Scientists in the UK have developed a camera through which doctors will be able to see through the human body.
According to a study published in the journal ‘Biomedical Optics Express’, the device has been designed to help doctors track medical tools known as endoscopes, during internal examinations without having to use expensive X-rays. Endoscope is an instrument put into the body to examine things like the digestive system or respiratory tract.
This new device can also detect the sources of light inside the body, such as the well-lit tip of the endoscope’s long flexible tube, making it possible for medical professionals to see where the device is located in the body.
“Until now, it has not been possible to track where an endoscope is located in the body in order to guide it to the right place without using X-rays or other expensive methods,” researchers from the University of Edinburgh stated.
“The ability to see a device’s location is crucial for many applications in healthcare, as we move forwards with minimally invasive approaches to treating disease,” stated Kev Dhaliwal, Professor of Molecular Imaging and Healthcare Technology at the University of Edinburgh.
Researchers say early tests have shown that the prototype device can track the location of a point light source through 20 cm of tissue under normal conditions. The new camera is compact and portable enough that it can be used at the patient’s bedside.
With current methods, light from the endoscope can pass through the body, but it usually scatters or bounces off tissues and organs rather than travelling straight through making it almost difficult to find out exactly where the endoscope is.
The device takes advantage of advanced technology that can detect individual particles of light, called photons. Experts have combined thousands of single photon detectors onto a silicon chip, similar to that found in a digital camera. The sensitive nature of the silicon chip in the camera can catch tiny traces of light that pass through the body’s tissue from the light of the endoscope. It can even record the time taken for light to pass through the body, which allows the device to also detect the scattered light.
The project – led by the University of Edinburgh and Heriot-Watt University – is part of the Proteus Interdisciplinary Research Collaboration, which is developing a range of new technologies for diagnosing and treating lung diseases.
Proteus is funded by the Engineering and Physical Sciences Research Council.
Dr Michael Tanner, of Heriot-Watt University, said: “My favourite element of this work was the ability to work with clinicians to understand a practical healthcare challenge, then tailor advanced technologies and principles that would not normally make it out of a physics lab to solve real problems.
“I hope we can continue this interdisciplinary approach to make a real difference in healthcare technology.”

▶ **What to produce**
According to the article about the camera that sees through the body, how much tissue could the prototype track a point light source through in early tests?

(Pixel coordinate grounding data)
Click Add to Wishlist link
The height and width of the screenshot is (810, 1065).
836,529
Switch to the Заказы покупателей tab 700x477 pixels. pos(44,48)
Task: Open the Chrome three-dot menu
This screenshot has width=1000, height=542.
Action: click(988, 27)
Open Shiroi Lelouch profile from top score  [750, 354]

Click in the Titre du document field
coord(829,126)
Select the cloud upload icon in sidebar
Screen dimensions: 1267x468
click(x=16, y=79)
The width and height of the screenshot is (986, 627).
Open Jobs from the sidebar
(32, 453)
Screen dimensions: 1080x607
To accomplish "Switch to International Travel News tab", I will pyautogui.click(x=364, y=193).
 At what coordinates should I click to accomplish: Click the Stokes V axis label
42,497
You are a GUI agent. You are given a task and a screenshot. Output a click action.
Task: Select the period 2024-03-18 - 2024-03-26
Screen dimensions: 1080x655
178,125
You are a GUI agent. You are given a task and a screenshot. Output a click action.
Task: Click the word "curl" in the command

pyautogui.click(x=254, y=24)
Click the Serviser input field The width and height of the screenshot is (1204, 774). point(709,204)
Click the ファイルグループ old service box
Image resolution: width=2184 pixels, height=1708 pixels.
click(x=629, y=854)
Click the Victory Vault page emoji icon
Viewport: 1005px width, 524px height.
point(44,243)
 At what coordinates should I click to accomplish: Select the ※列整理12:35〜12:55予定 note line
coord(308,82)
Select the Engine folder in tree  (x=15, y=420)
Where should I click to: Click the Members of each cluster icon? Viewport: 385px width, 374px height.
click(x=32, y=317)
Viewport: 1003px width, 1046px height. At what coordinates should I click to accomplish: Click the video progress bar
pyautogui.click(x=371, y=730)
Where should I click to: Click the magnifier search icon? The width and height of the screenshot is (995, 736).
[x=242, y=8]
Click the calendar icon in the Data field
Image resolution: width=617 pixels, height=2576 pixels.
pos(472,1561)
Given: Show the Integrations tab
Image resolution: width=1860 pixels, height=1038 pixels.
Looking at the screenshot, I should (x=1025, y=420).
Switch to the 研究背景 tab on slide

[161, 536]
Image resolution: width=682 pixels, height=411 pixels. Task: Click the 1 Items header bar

▶ **Output of the task**
20 cm of tissue, under normal conditions.